Мороженое под брендом
Карикатурист Б. Е. Ефимов вспоминал: «В ресторане и в баре всегда имеется ананасовый, апельсиновый или грейпфрутовый сок, а также знаменитая кока-кола, описанная еще Ильфом и Петровым. Это – хорошо. Но зато американская кухня здесь – это что-то чудовищное по невкусности и неаппетитности. Это – пресные каши, лежалые яйца, консервированное мясо с вареньем, котлеты с кремом, соленые огурцы с сахаром, все сладкое, все приторное. Особенно донимает то, что к столу вместо хлеба подается сладкий кекс с изюмом, с которым надо кушать и суп и мясо. Когда Шейнину его жена прислала из Москвы с оказией несколько маринованных селедок и бутылку настоянной на чесноке водки, то это распределяли на всю делегацию, как ценнейшие витамины».

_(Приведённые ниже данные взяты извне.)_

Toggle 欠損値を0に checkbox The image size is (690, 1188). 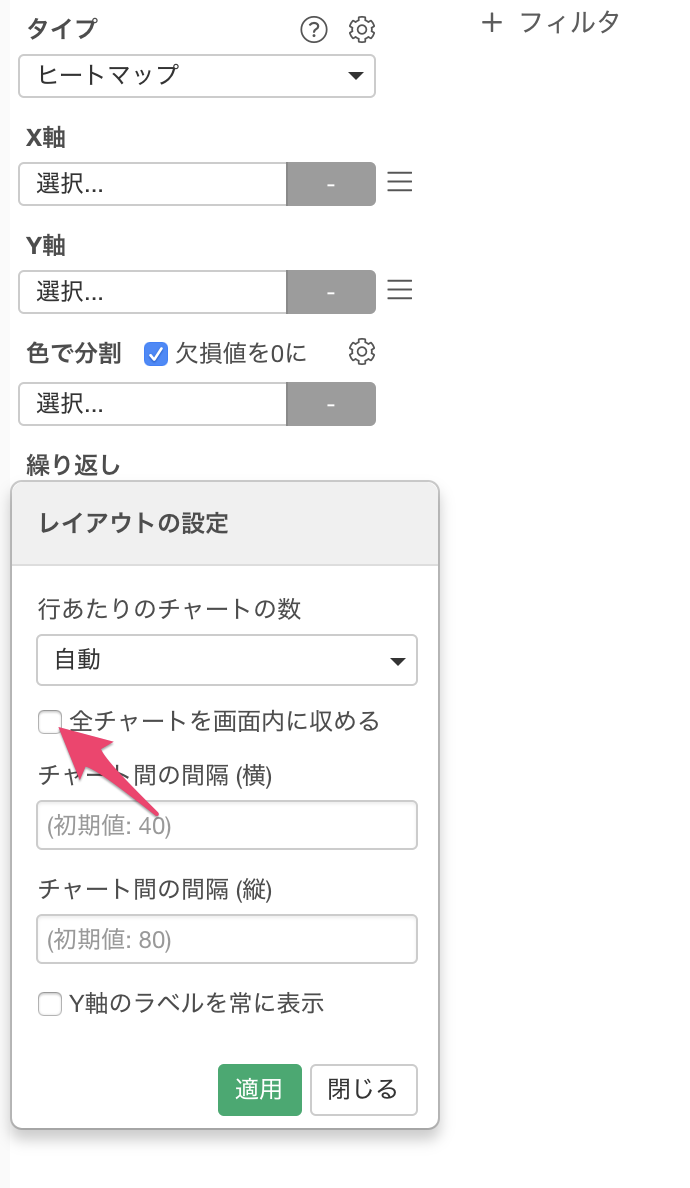pyautogui.click(x=155, y=354)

Иногда мы выезжали посмотреть окрестности. Однажды, петляя по малым дорогам, как говорится, «среди бела дня» мы заехали в веселый и кудрявый лес и неожиданно остановились, увидя перед собой ограду лагеря. Это был лагерь для военнопленных. Мы быстро уехали обратно. Как выяснилось, в лагере находились русские, но он не был обозначен на специальных картах, и наша комиссия по репатриации о нем не знала. Когда мы добились права посетить этот лагерь, от него не осталось ничего, одни следы.

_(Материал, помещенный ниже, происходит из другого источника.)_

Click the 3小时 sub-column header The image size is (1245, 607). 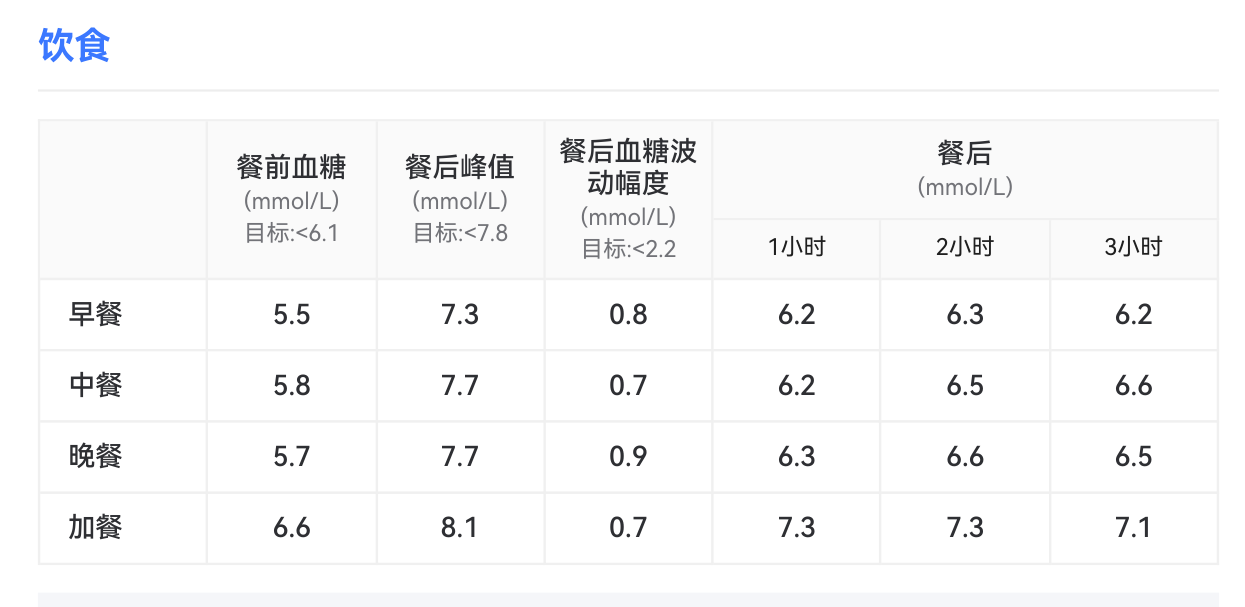point(1133,248)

В Нюрнберге был комендантский час. Как-то к вечеру, возвращаясь в город, мы увидели ковылявшего на протезе вдоль шоссе немца. Он явно спешил добраться до дома и явно не успевал. Что же мы сделали? Остановили машину и немца довезли. Помню, как я подумала: «О, русский характер! Этот немец, может быть, и ногу-то потерял, убивая наших солдат на Восточном фронте!»

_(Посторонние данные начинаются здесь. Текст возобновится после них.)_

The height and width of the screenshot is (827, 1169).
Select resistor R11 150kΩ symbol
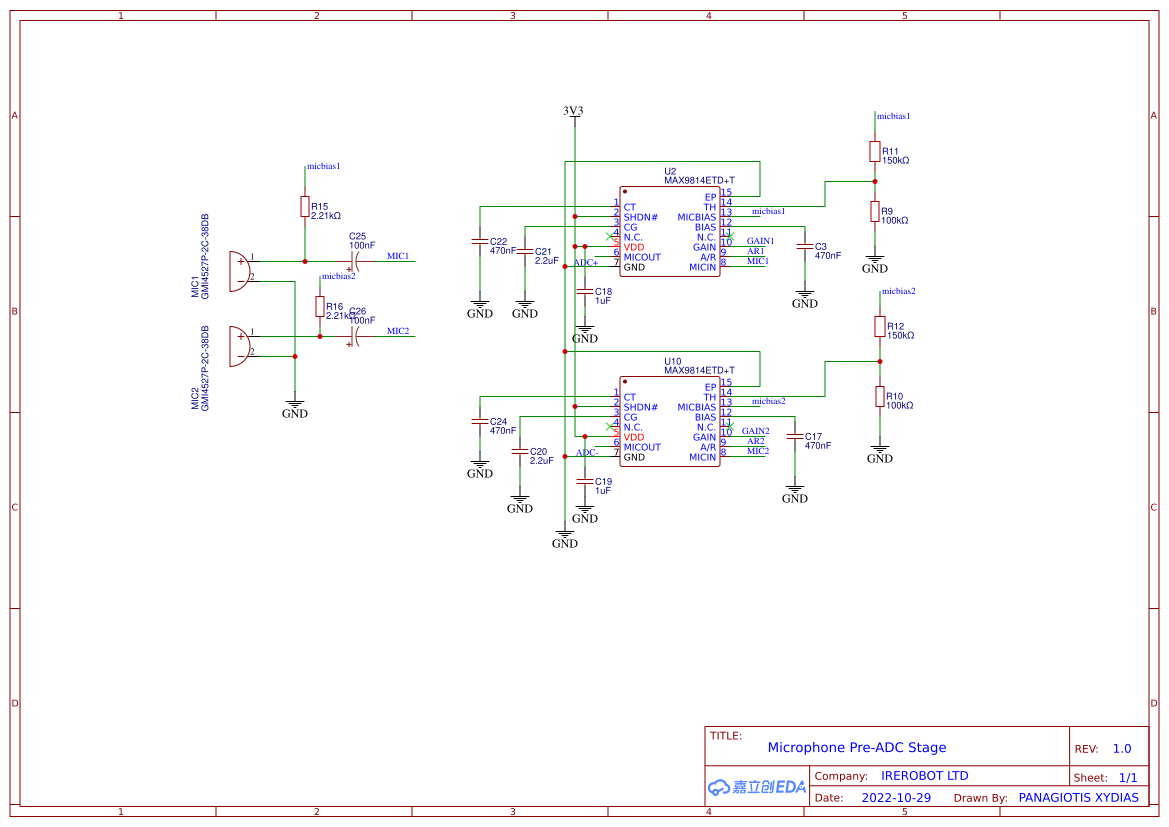[876, 152]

Американцы церемонились меньше. Была среди горничных в «Доме Руденко» одна немолодая немка. Как она рассказывала, ее муж был действительно убит на Восточном фронте, и она осталась с четырьмя детьми. В американской зоне существовали продуктовые карточки. По ее словам, продукты выдавались только тем, кто работал, иждивенцам – нет.
Однажды я заболела, лежала дома. Еду мне привозили в комнату на специальном двухъярусном столике. Мы полностью находились на американском довольствии, и нас буквально закармливали. Завтрак, к примеру, состоял (включая соки) из 5, 6, а то и 7 блюд. Платили мы из своей зарплаты пустяки.
Так вот, еду мне привозила эта немка. Как-то раз я взглянула на нее, пока она ждала, и буквально ахнула – такими жадными глазами она впилась в обилие продуктов, разложенных предо мной. Вот ту-то я и узнала, как трудно ей было прокормить детей.
Выносить продукты из «Дома Руденко» обслуживающему персоналу американцы не разрешали. Выздоровев, я регулярно напихивала свои карманы снедью и выходила за ворота. Обогнув угол и дождавшись немку, я передавала ей все, что смогла принести. Немка часто плакала.
Плакали, между прочим, многие из нашей обслуги, когда я уезжала из Нюрнберга совсем. Они ко мне хорошо относились.